───── Data listing

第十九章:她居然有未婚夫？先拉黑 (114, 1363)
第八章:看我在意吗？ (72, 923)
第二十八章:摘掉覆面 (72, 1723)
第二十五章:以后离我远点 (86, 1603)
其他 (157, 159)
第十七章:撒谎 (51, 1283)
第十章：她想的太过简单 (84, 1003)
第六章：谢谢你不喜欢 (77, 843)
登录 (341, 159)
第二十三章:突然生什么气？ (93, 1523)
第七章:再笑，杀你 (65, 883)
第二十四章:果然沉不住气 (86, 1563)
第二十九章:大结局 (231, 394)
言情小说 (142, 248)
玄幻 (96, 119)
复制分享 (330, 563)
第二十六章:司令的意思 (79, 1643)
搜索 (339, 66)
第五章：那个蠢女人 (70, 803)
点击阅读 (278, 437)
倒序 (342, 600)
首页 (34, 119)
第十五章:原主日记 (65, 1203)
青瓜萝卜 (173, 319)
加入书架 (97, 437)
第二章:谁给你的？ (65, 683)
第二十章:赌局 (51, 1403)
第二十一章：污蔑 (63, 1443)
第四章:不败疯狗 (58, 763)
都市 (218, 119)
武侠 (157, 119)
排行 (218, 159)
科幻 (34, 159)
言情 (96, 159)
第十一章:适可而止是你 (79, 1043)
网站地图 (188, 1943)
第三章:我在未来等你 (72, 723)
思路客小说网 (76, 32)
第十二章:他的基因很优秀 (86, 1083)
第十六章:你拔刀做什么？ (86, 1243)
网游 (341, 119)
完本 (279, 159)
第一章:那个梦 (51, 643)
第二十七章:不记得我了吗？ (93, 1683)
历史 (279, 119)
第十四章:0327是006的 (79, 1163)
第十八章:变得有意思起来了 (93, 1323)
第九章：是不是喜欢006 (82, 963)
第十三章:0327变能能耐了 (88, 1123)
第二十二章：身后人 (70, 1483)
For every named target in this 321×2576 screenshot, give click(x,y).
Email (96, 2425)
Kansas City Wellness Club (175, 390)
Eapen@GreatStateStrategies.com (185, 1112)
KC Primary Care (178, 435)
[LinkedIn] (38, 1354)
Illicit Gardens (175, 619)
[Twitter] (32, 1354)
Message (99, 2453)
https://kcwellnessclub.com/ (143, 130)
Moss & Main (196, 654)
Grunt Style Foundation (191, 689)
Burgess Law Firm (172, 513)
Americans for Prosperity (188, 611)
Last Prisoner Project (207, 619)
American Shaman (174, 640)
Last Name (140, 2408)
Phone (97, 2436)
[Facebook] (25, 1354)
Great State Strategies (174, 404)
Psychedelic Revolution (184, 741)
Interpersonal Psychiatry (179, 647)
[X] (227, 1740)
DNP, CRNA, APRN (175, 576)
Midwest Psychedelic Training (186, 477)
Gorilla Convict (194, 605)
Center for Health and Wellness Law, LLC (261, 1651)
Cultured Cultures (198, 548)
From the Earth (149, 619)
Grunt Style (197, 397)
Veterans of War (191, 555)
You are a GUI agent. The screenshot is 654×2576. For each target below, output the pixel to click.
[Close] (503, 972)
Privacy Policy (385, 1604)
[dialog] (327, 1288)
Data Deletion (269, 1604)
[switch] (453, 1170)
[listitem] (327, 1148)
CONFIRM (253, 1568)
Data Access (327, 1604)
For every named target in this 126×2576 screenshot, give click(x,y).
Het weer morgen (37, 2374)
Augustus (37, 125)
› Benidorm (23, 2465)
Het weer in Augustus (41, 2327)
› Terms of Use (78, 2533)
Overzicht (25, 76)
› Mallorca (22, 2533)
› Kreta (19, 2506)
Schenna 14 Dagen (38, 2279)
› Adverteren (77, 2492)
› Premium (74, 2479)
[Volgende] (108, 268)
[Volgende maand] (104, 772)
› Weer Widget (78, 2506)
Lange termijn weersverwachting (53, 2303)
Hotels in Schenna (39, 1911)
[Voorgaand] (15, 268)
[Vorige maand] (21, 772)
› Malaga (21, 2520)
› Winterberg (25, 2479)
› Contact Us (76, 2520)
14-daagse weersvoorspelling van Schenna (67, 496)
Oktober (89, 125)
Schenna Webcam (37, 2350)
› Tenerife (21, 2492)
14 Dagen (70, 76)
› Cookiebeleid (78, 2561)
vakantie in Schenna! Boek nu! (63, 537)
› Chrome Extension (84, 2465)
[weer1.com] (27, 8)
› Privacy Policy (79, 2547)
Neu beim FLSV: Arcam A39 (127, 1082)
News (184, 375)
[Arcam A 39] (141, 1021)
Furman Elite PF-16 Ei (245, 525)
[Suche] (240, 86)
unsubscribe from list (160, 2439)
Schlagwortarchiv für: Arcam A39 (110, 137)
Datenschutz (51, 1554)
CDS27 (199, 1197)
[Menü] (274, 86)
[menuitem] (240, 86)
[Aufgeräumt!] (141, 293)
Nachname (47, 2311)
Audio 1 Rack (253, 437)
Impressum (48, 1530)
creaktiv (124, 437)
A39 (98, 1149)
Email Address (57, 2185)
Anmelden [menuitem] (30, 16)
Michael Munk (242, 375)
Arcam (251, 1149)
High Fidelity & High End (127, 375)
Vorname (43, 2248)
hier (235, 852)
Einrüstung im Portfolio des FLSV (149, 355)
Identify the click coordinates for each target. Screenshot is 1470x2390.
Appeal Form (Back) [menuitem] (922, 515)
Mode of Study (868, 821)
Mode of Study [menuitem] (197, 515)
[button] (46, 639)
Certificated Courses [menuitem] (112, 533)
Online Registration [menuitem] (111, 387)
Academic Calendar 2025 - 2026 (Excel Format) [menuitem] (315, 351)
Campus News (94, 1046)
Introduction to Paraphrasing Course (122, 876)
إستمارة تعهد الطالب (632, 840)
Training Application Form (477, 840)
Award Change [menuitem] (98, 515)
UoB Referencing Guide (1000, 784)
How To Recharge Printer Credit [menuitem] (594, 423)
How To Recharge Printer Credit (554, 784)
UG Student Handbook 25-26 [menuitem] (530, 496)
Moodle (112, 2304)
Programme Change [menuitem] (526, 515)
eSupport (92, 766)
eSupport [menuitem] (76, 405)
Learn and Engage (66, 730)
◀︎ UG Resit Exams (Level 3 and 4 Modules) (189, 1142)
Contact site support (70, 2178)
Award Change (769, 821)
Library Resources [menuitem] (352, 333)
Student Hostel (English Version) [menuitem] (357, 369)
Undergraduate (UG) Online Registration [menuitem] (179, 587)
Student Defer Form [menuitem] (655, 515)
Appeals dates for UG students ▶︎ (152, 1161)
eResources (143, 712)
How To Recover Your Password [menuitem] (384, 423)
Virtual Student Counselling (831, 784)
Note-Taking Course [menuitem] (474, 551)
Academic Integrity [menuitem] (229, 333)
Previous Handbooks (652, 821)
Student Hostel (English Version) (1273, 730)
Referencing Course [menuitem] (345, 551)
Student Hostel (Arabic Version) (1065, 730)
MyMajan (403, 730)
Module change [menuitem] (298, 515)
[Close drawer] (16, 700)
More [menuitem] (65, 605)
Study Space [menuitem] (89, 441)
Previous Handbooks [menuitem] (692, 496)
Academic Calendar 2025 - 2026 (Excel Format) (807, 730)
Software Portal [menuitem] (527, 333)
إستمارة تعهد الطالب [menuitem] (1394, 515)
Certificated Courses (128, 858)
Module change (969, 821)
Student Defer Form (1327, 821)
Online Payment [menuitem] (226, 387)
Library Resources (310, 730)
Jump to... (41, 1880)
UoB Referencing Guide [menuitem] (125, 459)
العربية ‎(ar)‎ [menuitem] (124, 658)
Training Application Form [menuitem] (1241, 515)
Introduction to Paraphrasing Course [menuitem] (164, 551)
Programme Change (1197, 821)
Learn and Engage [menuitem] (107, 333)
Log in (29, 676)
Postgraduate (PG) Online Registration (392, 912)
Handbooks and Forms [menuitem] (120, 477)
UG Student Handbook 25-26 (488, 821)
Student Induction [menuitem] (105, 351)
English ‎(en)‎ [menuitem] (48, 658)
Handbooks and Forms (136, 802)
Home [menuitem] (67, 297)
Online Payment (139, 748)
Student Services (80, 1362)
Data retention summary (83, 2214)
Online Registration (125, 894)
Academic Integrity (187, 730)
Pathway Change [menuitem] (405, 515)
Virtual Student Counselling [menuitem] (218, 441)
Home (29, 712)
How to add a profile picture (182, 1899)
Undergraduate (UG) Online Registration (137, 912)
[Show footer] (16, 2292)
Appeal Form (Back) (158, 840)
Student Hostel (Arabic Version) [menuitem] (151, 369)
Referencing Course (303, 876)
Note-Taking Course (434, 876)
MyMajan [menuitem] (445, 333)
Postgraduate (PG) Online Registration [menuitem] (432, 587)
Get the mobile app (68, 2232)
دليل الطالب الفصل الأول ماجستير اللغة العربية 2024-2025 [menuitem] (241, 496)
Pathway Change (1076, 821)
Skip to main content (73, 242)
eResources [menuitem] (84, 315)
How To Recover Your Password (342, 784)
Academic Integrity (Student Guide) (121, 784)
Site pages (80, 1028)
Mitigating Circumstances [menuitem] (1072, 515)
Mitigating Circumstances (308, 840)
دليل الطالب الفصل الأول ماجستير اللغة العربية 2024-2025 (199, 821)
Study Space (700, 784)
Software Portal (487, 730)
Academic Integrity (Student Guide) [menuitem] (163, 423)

──────────

*About this exercise:* Starting at the line above that holds "Student Hostel (Arabic Version) [menuitem]" and ending at the line that holds "Mitigating Circumstances [menuitem]", transcribe each line exactly and include no other lines.

*Solution:*
Student Hostel (Arabic Version) [menuitem] (151, 369)
Referencing Course (303, 876)
Note-Taking Course (434, 876)
MyMajan [menuitem] (445, 333)
Postgraduate (PG) Online Registration [menuitem] (432, 587)
Get the mobile app (68, 2232)
دليل الطالب الفصل الأول ماجستير اللغة العربية 2024-2025 [menuitem] (241, 496)
Pathway Change (1076, 821)
Skip to main content (73, 242)
eResources [menuitem] (84, 315)
How To Recover Your Password (342, 784)
Academic Integrity (Student Guide) (121, 784)
Site pages (80, 1028)
Mitigating Circumstances [menuitem] (1072, 515)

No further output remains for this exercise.